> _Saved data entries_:
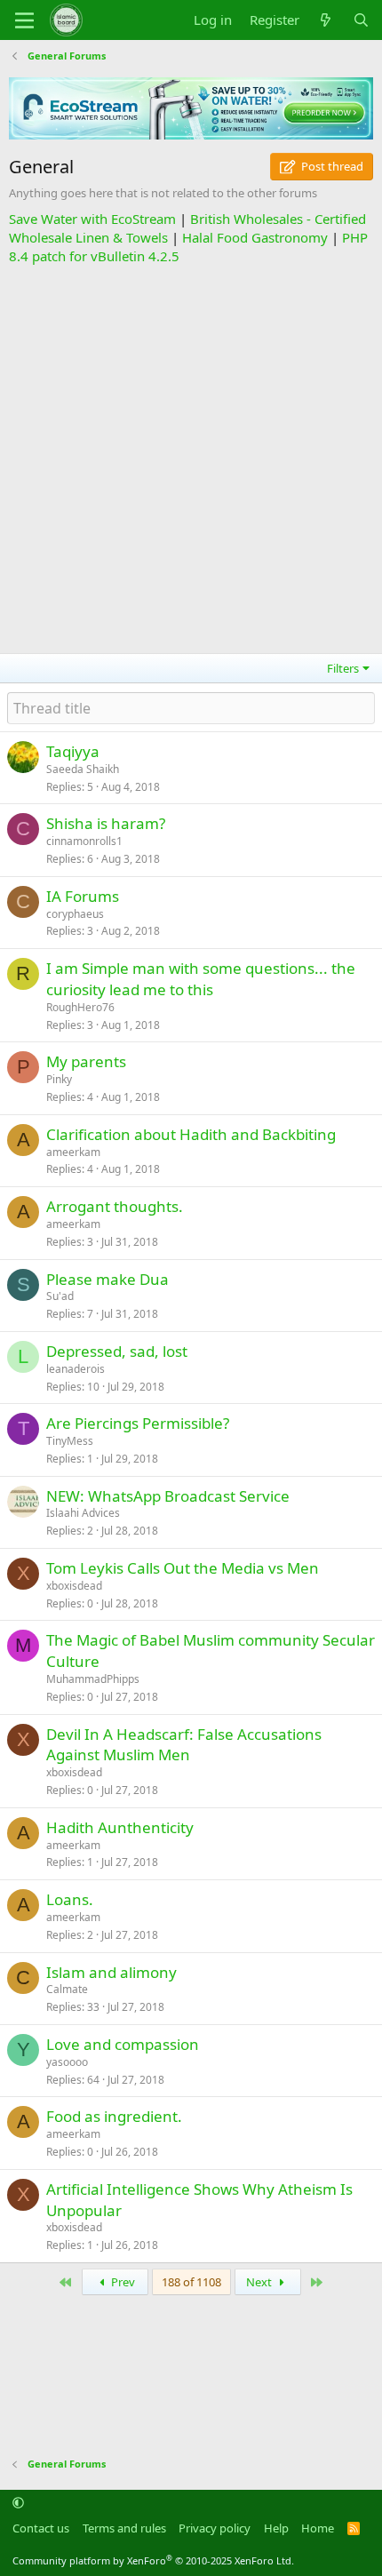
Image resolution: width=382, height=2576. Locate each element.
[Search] (361, 20)
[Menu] (24, 20)
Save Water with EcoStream (92, 218)
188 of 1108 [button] (191, 2282)
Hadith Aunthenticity (120, 1827)
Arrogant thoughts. (114, 1206)
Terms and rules (124, 2528)
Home (317, 2528)
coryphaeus (75, 913)
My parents (86, 1061)
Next (260, 2282)
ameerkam (73, 1152)
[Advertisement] (191, 457)
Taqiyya (72, 751)
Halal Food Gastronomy (255, 237)
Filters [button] (343, 668)
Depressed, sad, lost (116, 1351)
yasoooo (67, 2062)
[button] (18, 2503)
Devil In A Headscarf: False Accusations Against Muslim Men (184, 1745)
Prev (121, 2282)
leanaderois (75, 1368)
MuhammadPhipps (92, 1679)
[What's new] (325, 20)
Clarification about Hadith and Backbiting (191, 1134)
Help (276, 2528)
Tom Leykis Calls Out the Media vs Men (182, 1568)
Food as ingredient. (114, 2116)
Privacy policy (215, 2528)
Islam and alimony (111, 1972)
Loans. (69, 1899)
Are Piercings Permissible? (137, 1423)
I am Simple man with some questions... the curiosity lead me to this (200, 979)
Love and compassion (122, 2044)
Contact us (40, 2528)
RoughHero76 (80, 1007)
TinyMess (69, 1440)
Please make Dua (107, 1279)
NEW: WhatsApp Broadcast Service (168, 1496)
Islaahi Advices (83, 1512)
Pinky (59, 1079)
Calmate (67, 1989)
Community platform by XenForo (153, 2560)
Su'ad (60, 1296)
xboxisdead (74, 1585)
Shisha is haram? (105, 823)
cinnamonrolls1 (84, 841)
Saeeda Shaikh (82, 769)
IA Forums (82, 896)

> _About this exercise_:
Start at the first line and set down all of the data exactly, passing over the pictures.

> _Exercise output_:
Image resolution: width=382, height=2576. Locate each element.
[Search] (361, 20)
[Menu] (24, 20)
Save Water with EcoStream (92, 218)
188 of 1108 [button] (191, 2282)
Hadith Aunthenticity (120, 1827)
Arrogant thoughts. (114, 1206)
Terms and rules (124, 2528)
Home (317, 2528)
coryphaeus (75, 913)
My parents (86, 1061)
Next (260, 2282)
ameerkam (73, 1152)
[Advertisement] (191, 457)
Taqiyya (72, 751)
Halal Food Gastronomy (255, 237)
Filters [button] (343, 668)
Depressed, sad, lost (116, 1351)
yasoooo (67, 2062)
[button] (18, 2503)
Devil In A Headscarf: False Accusations Against Muslim Men (184, 1745)
Prev (121, 2282)
leanaderois (75, 1368)
MuhammadPhipps (92, 1679)
[What's new] (325, 20)
Clarification about Hadith and Backbiting (191, 1134)
Help (276, 2528)
Tom Leykis Calls Out the Media vs Men (182, 1568)
Food as ingredient. (114, 2116)
Privacy policy (215, 2528)
Islam and alimony (111, 1972)
Loans. (69, 1899)
Are Piercings Permissible? (137, 1423)
I am Simple man with some questions... the curiosity lead me to this (200, 979)
Love and compassion (122, 2044)
Contact us (40, 2528)
RoughHero76 (80, 1007)
TinyMess (69, 1440)
Please make Dua (107, 1279)
NEW: WhatsApp Broadcast Service (168, 1496)
Islaahi Advices (83, 1512)
Pinky (59, 1079)
Calmate (67, 1989)
Community platform by XenForo (153, 2560)
Su'ad (60, 1296)
xboxisdead (74, 1585)
Shisha is haram? (105, 823)
cinnamonrolls1 (84, 841)
Saeeda Shaikh (82, 769)
IA Forums (82, 896)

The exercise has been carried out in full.